Pemahat Naturalis Tiada Tanding

Pahatan relief cerita Lalitavistara di Candi Borobudur yang naturalis dan proporsional dianggap yang paling hebat pada masanya. Semua rangkaian cerita itu digagas oleh satu arsitek dan dipahat oleh banyak orang.

7 November 2020 | 00.00 WIB

Babak pertama dari rangkaian cerita relief Lalitavistara, yang menggambarkan Bodhisattwa berada di surga dan menanti untuk dilahirkan kembali./Anandajoti/photodharm.net
Perbesar
Babak pertama dari rangkaian cerita relief Lalitavistara, yang menggambarkan Bodhisattwa berada di surga dan menanti untuk dilahirkan kembali./Anandajoti/photodharm.net

Baca berita dengan sedikit iklan, klik disini

Logo

Ringkasan Berita

  • Candi Borobudur di Kabupaten Magelang, Jawa Tengah memiliki lima relief cerita yaitu Karmawibhangga, Jataka, Avadana, Gandawyuha, dan Lalitavistara.

  • Relief cerita Lalitavistara yang terdiri atas 120 panel itu merupakan riwayat perjalanan hidup Sang Buddha Gautama.

  • Perjalanan kehidupan Buddha terbagi dalam lima babak, mulai dari kehamilan Ratu Mahamaya; kelahiran dan masa muda Bodhisattwa; pertanda dan pelepasan keduniawian; pertemuan dan perjuangan; serta pencerahan dan pengajaran.
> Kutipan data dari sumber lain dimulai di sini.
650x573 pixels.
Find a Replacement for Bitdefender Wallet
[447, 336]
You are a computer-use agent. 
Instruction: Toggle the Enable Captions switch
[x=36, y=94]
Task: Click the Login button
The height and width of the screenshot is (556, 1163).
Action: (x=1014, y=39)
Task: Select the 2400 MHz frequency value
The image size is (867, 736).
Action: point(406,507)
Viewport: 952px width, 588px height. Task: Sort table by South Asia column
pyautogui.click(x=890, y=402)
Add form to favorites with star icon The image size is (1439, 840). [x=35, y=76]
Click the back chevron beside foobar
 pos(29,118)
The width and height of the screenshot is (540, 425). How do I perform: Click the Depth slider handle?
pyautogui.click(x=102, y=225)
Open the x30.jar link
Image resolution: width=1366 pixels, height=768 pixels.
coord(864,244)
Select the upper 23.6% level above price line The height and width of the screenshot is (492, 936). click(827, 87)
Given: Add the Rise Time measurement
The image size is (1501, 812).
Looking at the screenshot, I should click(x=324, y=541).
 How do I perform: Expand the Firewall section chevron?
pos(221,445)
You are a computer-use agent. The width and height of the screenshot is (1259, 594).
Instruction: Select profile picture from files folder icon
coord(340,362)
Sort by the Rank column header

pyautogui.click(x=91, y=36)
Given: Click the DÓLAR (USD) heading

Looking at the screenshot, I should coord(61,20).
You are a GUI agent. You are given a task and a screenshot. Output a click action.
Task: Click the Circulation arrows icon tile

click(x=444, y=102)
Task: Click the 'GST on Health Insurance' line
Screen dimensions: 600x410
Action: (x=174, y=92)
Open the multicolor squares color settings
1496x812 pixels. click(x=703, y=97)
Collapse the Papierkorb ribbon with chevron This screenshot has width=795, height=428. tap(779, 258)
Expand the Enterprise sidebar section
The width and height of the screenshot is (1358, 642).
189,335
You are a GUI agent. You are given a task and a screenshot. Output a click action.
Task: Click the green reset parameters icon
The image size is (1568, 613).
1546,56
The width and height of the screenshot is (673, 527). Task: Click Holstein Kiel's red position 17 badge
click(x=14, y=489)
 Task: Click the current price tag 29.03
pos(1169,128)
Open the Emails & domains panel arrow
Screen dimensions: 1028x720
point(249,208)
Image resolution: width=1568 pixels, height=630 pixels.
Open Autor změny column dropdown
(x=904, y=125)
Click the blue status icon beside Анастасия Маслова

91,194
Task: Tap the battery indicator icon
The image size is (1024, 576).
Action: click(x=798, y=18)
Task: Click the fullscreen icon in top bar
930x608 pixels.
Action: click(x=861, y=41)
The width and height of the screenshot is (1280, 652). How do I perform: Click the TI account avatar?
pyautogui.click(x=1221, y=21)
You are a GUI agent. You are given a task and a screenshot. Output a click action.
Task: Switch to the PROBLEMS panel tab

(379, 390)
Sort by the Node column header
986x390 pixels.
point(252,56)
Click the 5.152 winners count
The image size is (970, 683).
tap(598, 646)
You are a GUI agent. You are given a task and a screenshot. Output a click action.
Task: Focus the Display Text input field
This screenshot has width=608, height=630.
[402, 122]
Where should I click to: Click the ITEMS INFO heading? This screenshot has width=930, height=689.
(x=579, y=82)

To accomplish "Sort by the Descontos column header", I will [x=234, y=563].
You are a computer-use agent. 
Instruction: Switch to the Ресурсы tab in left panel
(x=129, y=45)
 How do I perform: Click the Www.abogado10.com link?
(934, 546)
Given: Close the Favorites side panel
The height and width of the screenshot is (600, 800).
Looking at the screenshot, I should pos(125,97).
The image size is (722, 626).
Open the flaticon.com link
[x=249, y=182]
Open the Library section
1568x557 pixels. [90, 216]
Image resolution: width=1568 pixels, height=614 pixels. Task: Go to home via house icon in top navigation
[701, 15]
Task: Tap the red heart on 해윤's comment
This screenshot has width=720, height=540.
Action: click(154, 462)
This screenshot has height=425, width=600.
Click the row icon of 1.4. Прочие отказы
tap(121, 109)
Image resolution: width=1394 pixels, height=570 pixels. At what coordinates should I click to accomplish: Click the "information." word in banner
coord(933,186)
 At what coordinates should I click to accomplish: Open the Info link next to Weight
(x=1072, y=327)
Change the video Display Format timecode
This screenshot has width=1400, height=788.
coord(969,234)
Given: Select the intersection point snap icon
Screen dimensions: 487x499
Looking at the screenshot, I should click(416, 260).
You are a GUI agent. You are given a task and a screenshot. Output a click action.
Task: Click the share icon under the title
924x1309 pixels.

Pada dinding utama lantai pertama Candi Borobudur di Kabupaten Magelang, Jawa Tengah, tampak terpahat relief cerita Lalitavistara yang merupakan riwayat perjalanan hidup Sang Buddha Gautama. Menurut Biku Anandajoti—bhante Theravada yang menulis lima buku tentang lima relief cerita di Candi Borobudur, tidak ada penjelasan pasti soal penamaan Lalitavistara, tapi ia menduga itu berarti “uraian (vistara) dari drama (lalita) kehidupan Buddha”. Selain Lalitavistara, ada empat relief cerita lainnya di Candi Borobudur, yaitu Karmawibhangga, Jataka, Avadana, dan Gandawyuha.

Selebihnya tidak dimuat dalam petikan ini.